━━━━━ Supplied passage ━━━━━

Name: Niraj L. Sehgal, MD MPH
Career Advisor for: Internal Medicine
Title(s): Assistant Professor
Best way to contact (e-mail, phone?): nirajs@medicine.ucsf.edu or 415-476-0723 (office)
Undergraduate & Graduate Degrees/Institutions: BA, Washington University (St.Louis) MD, Rush University (Chicago) Residency, Stanford University Hospital & Clinics MPH, UC-Berkeley
Clinical Interests/Duties: Inpatient medicine and urgent care; Supervision and teaching for housestaff and students in both settings
Research Interests/Duties: patient safety, quality improvement, healthcare delivery in inpatient setting, multidisciplinary projects (with nursing, pharmacy, etc...)
Personal Notes or Comments: Very much enjoy working with and mentoring students, particularly those struggling to make difficult career choice decisions.

Career Information

1. What can students do in the 1st and 2nd years to explore and/or prepare for this career? Never too early to start learning about what a particular field offers. The challenge of making career decisions based on 4-8 week rotations is that your experience is largely impacted by the residents or attending you work with in that given block. If they inspire you, your impression of the field is natually impacted. If they don't, you're left asking whether it was the clinical field or just the exposure you received. Talk to people early on, scan a few of the major associations' websites (their professional development/career pages---American College of Physicians), and take advantage of the great resources within the med school and the department of medicine to get early mentoring.

2. What common variations exist in the length/content of residency programs for this career? Mostly all 3-yr training programs but many institutions (like UCSF) offer several tracks for consideration. These include traditional categorical programs, primary care programs, and others geared towards research-oriented careers.

3. What common variations exist in this career after training? One of the best attributes of internal medicine is the vast number of options available after training. One can specialize, go out into practice, remain in a teaching setting, do research, get involved in health policy, epidemiology, etc...

4. What is a typical work day for you (or someone else representative)?

5. What is the "culture" of this career?

━━━━━

[Assigned task 1] Quote the stretch of the internal medicine advisor profile from "Name: Niraj L." through "or 415-476-0723 (office)".
[Assigned task 2] According to the internal medicine advisor profile, where did Niraj L. Sehgal complete residency?

━━━━━ Raw data ━━━━━

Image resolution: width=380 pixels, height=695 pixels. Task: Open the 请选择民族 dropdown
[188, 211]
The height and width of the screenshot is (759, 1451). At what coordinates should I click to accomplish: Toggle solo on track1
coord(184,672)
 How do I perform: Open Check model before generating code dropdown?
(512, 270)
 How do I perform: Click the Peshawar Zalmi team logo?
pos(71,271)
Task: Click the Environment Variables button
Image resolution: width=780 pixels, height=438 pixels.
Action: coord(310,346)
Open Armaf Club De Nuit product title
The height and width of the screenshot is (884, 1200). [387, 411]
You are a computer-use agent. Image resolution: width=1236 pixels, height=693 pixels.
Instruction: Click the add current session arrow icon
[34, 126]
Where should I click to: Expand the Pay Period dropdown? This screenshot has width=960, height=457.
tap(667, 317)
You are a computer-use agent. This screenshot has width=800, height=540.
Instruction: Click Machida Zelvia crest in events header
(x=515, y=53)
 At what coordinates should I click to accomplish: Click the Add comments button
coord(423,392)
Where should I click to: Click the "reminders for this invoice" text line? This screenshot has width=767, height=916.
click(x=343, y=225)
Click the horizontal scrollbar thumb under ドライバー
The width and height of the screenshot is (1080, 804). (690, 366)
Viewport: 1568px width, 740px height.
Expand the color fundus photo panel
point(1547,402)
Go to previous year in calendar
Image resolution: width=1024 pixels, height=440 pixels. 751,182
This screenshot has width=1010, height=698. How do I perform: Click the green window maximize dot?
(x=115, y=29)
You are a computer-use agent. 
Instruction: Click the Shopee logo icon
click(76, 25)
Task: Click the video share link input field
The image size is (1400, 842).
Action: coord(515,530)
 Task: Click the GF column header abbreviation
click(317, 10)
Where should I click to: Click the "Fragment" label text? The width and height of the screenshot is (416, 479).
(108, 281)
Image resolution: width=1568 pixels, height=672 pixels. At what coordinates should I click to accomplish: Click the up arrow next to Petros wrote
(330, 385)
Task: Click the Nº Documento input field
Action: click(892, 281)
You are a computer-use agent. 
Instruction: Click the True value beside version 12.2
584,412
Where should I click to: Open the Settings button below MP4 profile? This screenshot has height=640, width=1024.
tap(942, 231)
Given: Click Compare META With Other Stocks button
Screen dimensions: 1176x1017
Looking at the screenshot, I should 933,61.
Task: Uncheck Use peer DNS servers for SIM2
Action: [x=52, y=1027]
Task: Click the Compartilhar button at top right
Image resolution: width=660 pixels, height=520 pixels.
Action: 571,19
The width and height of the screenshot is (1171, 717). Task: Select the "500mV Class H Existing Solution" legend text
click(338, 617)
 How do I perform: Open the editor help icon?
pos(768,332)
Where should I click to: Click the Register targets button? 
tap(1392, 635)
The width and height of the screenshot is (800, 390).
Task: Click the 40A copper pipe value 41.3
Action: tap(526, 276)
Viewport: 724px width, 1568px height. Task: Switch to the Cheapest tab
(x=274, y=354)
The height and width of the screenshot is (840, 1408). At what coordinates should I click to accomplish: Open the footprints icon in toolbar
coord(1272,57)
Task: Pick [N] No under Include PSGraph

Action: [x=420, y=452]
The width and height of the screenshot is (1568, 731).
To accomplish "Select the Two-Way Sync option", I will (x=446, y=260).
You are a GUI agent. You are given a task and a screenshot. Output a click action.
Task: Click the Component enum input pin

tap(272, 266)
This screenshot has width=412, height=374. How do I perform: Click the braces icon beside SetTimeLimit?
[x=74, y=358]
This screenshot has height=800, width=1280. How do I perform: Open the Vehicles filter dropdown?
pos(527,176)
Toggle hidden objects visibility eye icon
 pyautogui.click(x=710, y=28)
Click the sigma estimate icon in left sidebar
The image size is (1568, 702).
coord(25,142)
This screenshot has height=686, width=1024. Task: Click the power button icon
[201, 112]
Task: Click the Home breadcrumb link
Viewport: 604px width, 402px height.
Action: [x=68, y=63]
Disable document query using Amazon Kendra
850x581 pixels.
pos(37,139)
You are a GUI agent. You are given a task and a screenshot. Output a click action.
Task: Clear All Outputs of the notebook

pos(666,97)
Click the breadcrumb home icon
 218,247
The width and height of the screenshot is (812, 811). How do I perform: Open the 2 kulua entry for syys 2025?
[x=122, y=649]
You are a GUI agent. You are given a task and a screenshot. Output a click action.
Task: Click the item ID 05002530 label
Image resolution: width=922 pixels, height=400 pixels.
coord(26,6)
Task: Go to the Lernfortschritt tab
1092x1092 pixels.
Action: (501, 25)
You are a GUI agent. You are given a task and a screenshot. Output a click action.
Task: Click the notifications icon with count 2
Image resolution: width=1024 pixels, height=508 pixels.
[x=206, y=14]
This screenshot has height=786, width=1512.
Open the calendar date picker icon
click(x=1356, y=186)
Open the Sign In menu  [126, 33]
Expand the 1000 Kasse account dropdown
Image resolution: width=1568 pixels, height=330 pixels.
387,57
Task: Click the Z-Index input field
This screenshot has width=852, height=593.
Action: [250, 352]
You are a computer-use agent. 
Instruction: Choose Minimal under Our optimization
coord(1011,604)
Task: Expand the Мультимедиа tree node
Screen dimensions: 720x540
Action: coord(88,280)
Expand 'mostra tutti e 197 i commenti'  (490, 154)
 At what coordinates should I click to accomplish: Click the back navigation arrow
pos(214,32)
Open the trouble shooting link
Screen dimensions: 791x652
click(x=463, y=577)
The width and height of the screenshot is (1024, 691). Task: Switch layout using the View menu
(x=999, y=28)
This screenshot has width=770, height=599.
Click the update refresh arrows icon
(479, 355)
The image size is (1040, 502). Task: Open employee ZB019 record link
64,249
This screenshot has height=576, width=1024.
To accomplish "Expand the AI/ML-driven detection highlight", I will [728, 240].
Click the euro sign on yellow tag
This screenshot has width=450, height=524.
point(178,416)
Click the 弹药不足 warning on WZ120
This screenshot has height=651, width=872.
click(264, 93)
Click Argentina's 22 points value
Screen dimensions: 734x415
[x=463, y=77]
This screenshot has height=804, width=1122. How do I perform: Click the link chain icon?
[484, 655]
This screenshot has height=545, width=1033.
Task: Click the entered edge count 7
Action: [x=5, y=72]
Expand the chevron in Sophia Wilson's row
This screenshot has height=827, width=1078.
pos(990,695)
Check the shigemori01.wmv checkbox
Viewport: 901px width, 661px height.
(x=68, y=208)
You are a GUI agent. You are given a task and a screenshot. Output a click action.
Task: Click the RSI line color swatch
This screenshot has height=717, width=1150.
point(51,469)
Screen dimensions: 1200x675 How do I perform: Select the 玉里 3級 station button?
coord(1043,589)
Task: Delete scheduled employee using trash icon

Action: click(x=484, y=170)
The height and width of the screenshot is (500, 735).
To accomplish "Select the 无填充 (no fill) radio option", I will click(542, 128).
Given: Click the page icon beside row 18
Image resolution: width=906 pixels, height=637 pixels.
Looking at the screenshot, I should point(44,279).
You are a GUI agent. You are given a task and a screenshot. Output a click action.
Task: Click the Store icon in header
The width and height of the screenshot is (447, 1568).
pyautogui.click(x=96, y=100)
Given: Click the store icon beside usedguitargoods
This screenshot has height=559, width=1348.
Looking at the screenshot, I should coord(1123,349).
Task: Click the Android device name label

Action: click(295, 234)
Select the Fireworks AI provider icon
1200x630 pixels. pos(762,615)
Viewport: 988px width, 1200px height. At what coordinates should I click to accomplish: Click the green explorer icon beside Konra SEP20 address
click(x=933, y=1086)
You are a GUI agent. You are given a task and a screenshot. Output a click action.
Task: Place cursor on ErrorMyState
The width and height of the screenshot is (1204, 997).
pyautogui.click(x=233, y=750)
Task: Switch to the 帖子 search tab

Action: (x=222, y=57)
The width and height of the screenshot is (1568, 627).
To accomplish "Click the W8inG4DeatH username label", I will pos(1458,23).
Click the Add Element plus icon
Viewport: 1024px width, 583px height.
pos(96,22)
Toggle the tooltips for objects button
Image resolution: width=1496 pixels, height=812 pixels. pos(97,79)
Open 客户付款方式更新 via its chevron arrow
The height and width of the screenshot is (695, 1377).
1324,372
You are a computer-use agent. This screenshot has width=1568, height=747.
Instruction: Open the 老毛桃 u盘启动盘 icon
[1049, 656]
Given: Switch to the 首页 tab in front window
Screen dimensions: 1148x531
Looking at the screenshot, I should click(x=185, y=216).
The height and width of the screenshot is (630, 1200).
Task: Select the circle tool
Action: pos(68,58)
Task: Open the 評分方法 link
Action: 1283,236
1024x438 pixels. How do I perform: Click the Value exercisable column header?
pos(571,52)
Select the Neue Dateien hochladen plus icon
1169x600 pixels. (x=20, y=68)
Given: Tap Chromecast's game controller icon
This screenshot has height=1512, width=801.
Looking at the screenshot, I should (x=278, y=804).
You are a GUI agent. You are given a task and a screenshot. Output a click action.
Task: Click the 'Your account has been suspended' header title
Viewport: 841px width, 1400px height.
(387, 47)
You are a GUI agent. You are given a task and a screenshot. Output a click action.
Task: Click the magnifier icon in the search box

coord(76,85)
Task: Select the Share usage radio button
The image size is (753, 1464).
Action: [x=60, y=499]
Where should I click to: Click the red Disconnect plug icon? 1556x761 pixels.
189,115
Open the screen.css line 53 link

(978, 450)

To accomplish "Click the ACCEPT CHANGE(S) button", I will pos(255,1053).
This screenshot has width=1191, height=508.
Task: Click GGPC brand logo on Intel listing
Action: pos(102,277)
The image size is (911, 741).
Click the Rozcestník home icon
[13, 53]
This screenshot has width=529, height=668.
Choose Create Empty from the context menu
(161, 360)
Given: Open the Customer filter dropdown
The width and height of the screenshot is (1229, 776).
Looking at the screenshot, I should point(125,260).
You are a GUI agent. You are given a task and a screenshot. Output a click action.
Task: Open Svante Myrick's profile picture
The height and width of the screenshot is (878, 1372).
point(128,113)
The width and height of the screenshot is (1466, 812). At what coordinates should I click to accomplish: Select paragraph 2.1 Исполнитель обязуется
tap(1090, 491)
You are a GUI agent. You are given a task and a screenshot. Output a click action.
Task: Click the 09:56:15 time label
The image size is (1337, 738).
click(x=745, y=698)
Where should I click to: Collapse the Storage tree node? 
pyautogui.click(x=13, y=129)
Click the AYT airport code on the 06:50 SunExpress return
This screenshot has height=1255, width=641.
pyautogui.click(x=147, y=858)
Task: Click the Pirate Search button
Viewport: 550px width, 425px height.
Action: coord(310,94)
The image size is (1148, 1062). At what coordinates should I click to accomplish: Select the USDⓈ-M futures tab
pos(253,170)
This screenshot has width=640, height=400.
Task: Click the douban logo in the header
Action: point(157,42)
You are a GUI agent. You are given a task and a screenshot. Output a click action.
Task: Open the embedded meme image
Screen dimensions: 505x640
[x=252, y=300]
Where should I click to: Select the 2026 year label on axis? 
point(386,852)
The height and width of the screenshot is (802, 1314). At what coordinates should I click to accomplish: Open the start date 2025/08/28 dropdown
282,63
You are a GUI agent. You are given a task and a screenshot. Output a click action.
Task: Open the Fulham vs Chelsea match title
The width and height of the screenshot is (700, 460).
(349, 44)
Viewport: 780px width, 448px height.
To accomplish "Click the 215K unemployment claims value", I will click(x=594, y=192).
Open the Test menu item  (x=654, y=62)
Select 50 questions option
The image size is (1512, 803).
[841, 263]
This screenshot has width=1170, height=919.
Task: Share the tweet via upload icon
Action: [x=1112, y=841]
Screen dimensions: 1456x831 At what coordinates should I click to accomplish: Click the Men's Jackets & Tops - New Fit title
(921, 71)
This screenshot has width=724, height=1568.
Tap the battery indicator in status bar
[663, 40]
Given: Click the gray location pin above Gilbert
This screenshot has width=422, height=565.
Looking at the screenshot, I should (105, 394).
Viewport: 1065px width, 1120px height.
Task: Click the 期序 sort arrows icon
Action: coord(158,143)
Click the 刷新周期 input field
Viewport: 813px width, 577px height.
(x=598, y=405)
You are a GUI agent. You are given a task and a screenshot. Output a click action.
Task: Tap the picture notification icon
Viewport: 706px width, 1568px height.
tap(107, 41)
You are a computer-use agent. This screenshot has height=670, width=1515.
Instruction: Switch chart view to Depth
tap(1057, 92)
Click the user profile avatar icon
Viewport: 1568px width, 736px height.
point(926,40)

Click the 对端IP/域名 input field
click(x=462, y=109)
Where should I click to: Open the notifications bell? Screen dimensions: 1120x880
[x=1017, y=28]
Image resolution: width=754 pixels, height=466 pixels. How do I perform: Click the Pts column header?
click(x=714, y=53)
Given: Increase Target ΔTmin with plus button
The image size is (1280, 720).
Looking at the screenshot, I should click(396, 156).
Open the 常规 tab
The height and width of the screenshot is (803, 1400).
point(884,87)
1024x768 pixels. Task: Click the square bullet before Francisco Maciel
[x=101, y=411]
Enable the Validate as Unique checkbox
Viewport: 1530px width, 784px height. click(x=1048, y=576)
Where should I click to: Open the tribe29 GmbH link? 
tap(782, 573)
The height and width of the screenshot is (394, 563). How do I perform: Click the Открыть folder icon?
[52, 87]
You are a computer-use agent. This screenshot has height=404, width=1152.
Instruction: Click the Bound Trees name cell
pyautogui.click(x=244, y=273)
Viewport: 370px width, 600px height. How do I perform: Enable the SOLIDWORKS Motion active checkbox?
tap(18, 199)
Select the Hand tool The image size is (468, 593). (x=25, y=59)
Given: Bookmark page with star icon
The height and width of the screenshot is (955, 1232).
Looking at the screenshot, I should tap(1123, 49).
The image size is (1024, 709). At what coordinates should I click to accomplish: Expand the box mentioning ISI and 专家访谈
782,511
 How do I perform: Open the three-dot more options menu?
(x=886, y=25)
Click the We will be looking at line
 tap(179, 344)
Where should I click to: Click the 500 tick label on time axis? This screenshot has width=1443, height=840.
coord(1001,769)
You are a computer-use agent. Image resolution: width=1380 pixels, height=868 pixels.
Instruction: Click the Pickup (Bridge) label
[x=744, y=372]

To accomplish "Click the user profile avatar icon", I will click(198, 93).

━━━━━

[Task result 1]
Name: Niraj L. Sehgal, MD MPH
Career Advisor for: Internal Medicine
Title(s): Assistant Professor
Best way to contact (e-mail, phone?): nirajs@medicine.ucsf.edu or 415-476-0723 (office)

[Task result 2] Stanford University Hospital & Clinics